A Watchdog on Human Rights

A headshot of Peter Margulies

Peter Margulies, Professor of Law

Juris DoctorFaculty

As an expert in National Security Law, Professor Peter Margulies focuses on the delicate balance between liberty, equality and security in issues involving law, terrorism, immigration policy and other areas of central relevance in today’s volatile political climate. He frequently appears in such prominent media outlets as the New York Times, Time, CBS, Fox and others. Recently, he has been cited as an expert regarding the child immigration crisis, the Trump administration’s travel ban, DACA, military commissions, and other issues. In 2010, he published a well-reviewed book, Law’s Detour: Justice Displaced in the Bush Administration (New York: NYU Press).

 When the Supreme Court heard Holder v. Humanitarian Law Project (on what it means to provide “prohibited material in support of terrorism”), Margulies appeared on a Georgetown Law School panel discussing the case, was featured in a podcast for SCOTUS-blog, and was interviewed by the National Law Journal about his amicus brief in the case.

 Margulies has written more than a dozen articles discussing the War on Terror and has worked with RWU Law Professor Jared Goldstein – as well as litigators from the law firm Edwards Angell Palmer & Dodge – representing Afghan detainees at Guantánamo Bay. He led a national conference held at RWU titled, “Legal Dilemmas in a Dangerous World: Law, Terrorism and National Security.” His analysis of Senator Lindsey Graham’s (R-S.C.) new bill on habeas corpus and detention was recently featured on the influential Lawfare national security blog.

Margulies’ interest in international human rights law began when he was still a law student at Columbia University – and, as the son of two refugees himself, it was personal.

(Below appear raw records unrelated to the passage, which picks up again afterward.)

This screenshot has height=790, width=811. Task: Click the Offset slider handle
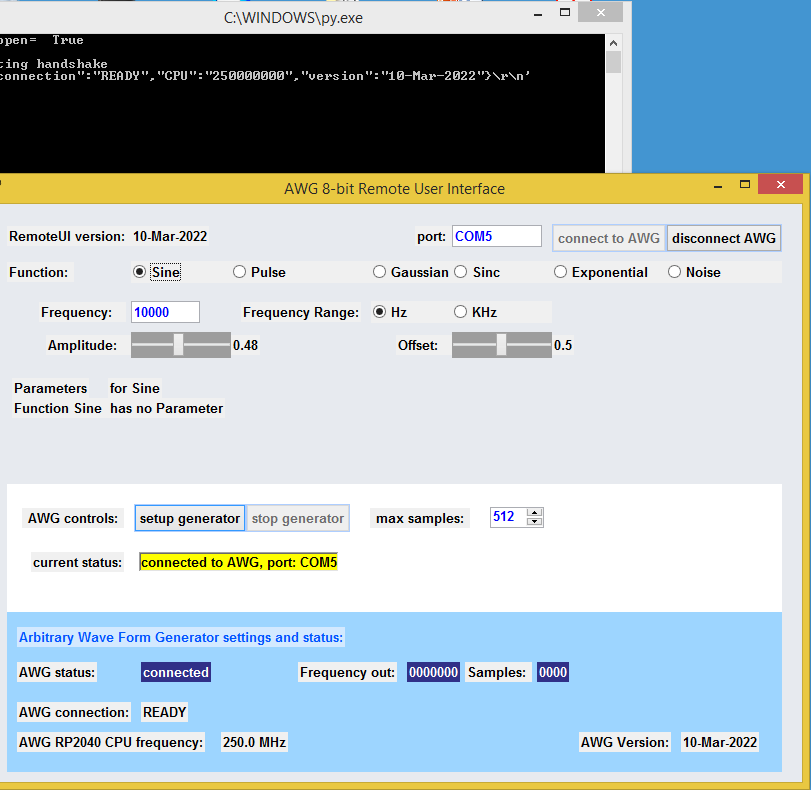[x=501, y=345]
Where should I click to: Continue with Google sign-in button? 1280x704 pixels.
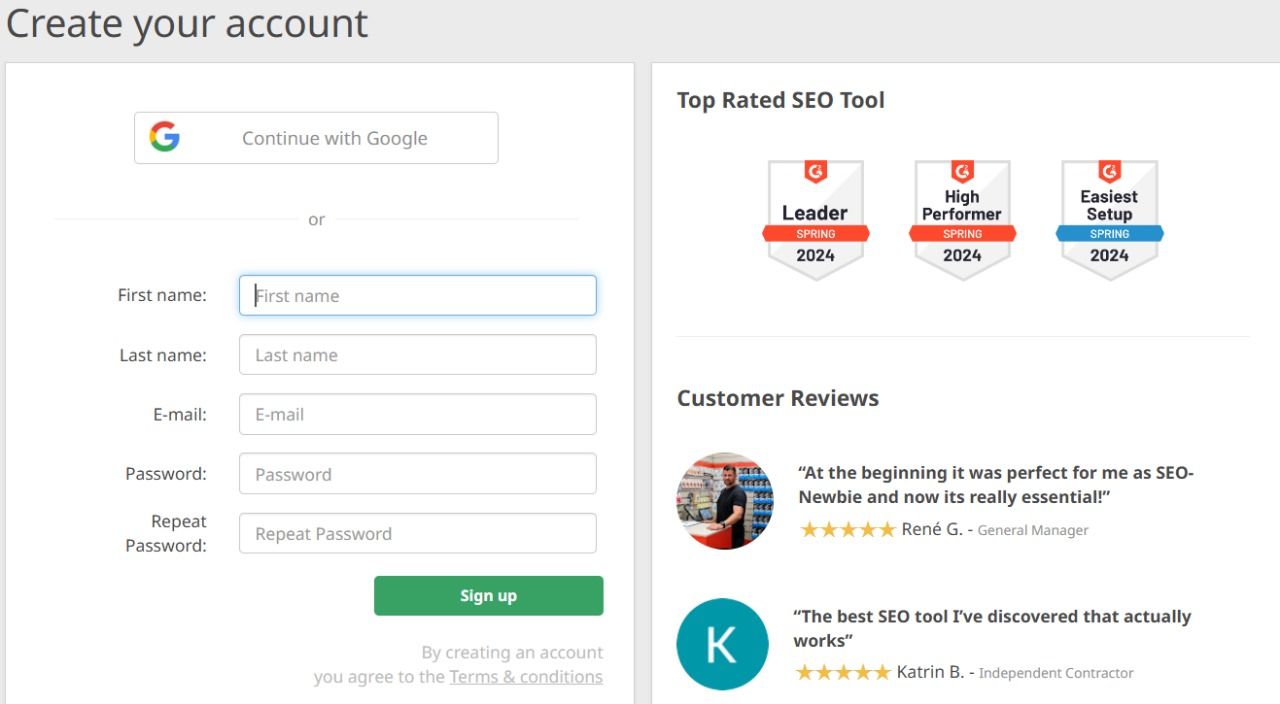click(316, 138)
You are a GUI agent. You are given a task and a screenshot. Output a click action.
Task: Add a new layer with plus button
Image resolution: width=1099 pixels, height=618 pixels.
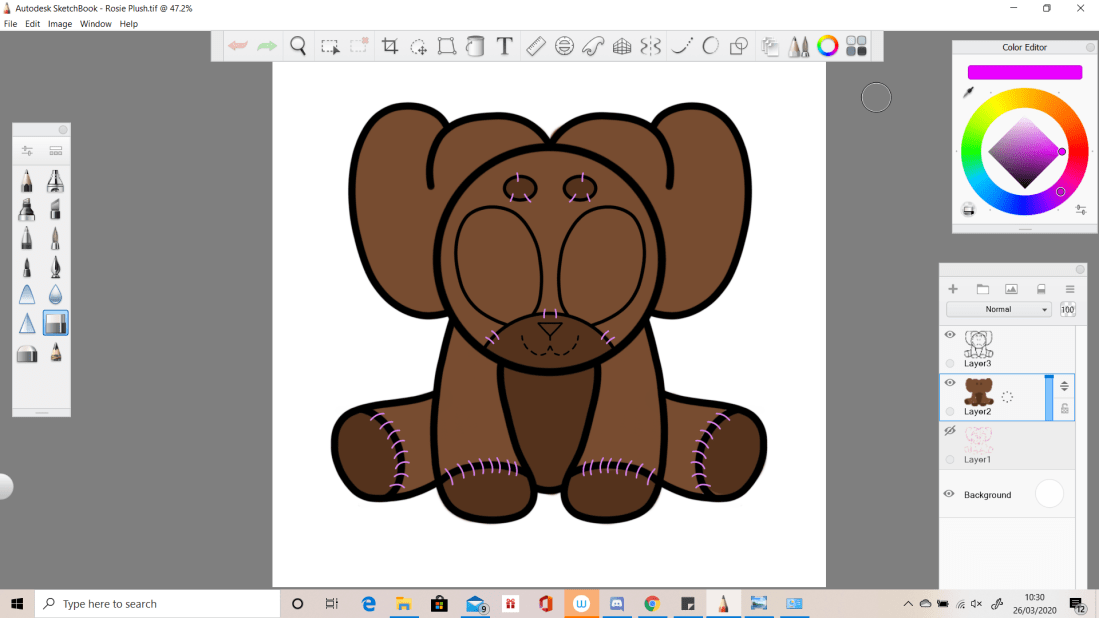coord(953,289)
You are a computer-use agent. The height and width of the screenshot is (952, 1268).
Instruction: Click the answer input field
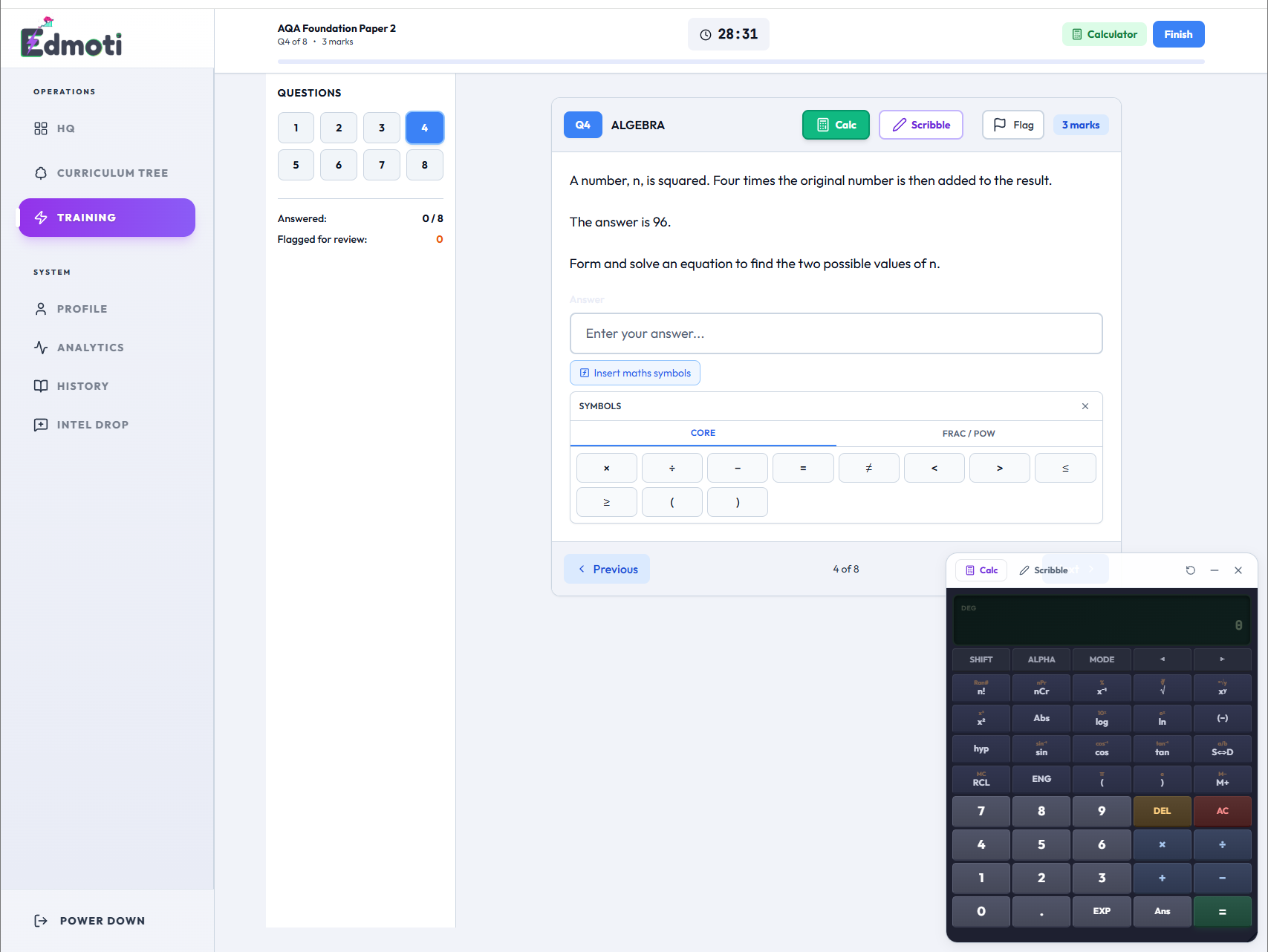tap(836, 333)
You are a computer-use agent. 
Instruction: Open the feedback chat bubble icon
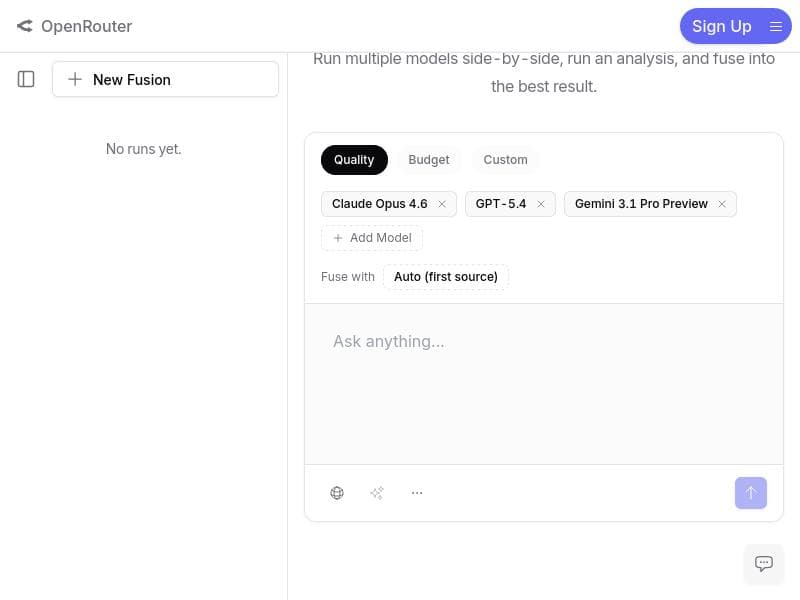[x=763, y=563]
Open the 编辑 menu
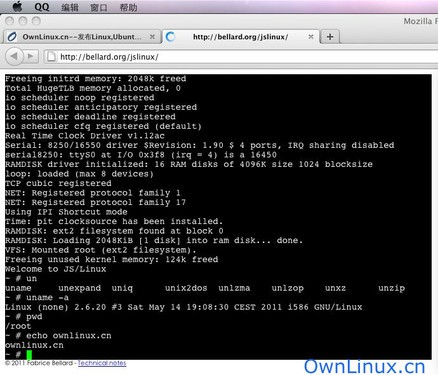The image size is (438, 375). (70, 7)
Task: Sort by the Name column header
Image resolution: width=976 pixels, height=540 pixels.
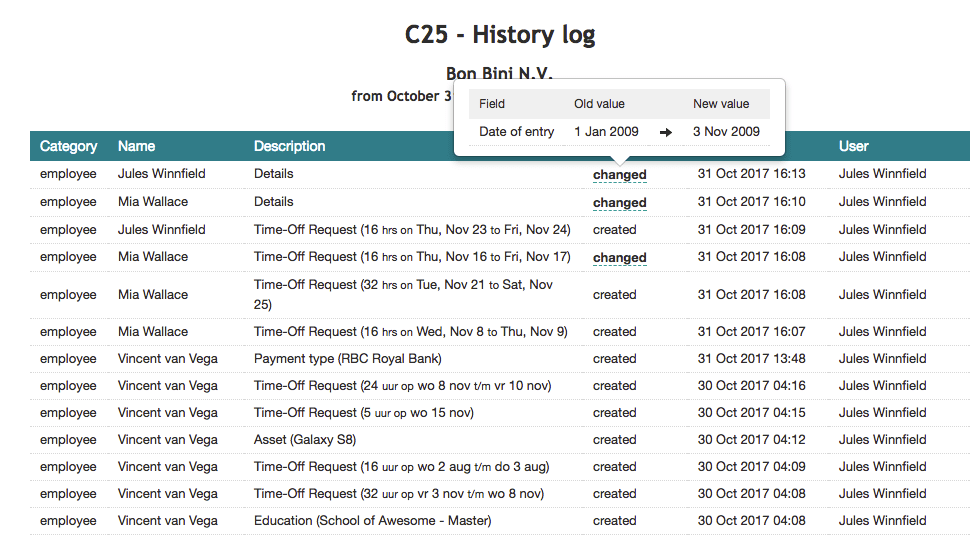Action: coord(136,146)
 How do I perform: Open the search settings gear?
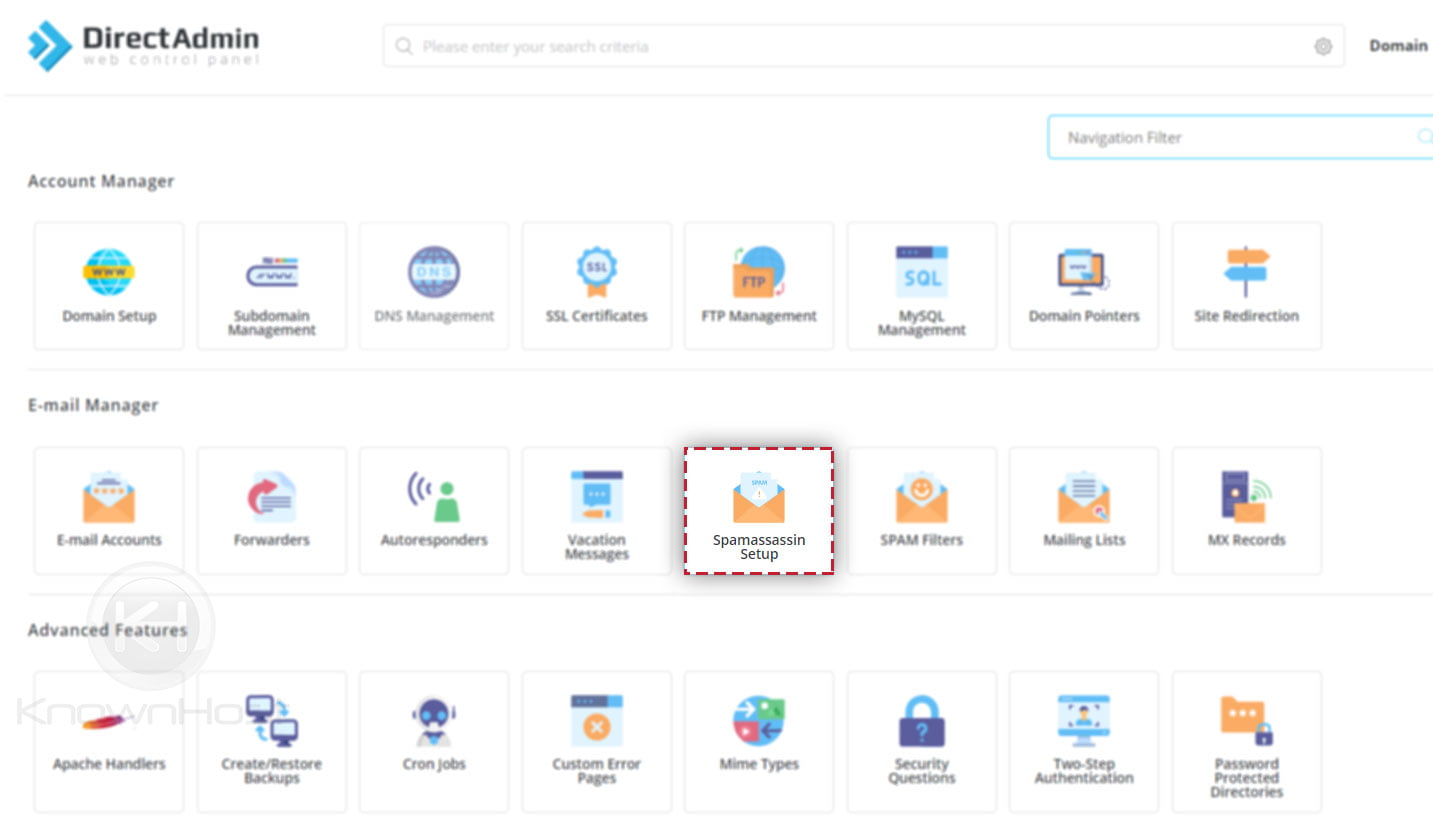tap(1322, 46)
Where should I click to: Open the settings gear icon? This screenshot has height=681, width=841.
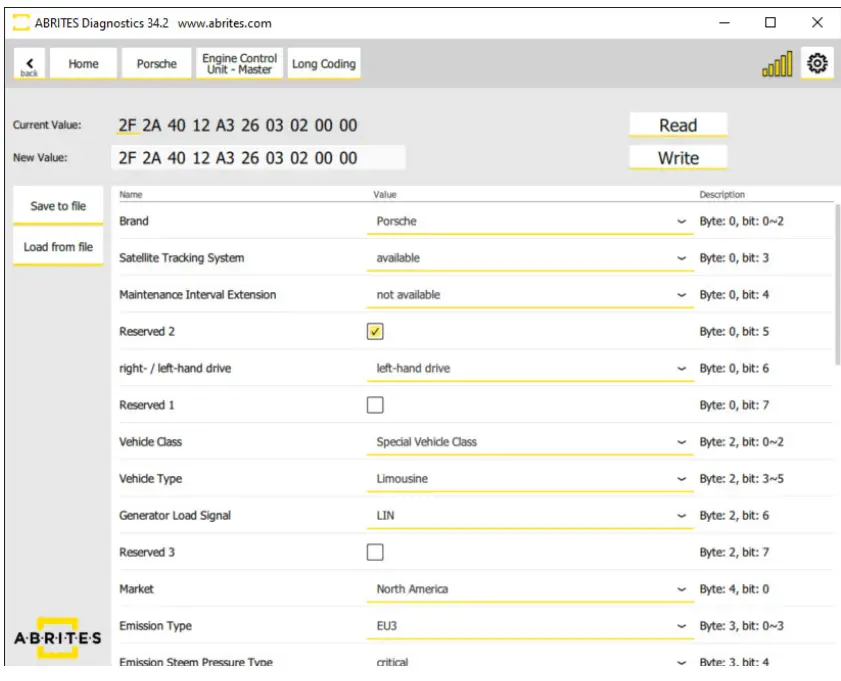[817, 64]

“It was because of my parents’ experiences that I got involved in human rights law,” he says. His mother survived the Holocaust in Poland by hiding under a chicken coop for eight months. His father was an Austrian Jew who left for France after witnessing a Hitler rally firsthand. France deported him, however, and he ended up living in Shanghai for 10 years, because quotas for Jewish refugees had been filled elsewhere.

While teaching law at St. Thomas University School of Law in Miami (where he was recruited by current RWU Law Professor Larry J. Ritchie), Margulies founded and directed that school’s Immigration Law Clinic, which was then focused on representing Haitian refugees.

“The common thread in the reactions of outsiders to refugee narratives is disbelief,” he says. “After World War II, inmates of Dachau were told ‘you’re making it up.’ And the Haitians were facing a similar situation – ‘reports of abuses are exaggerated.’ We often assess and interpret refugee narratives based on whether we perceive them as our friends or our enemies.”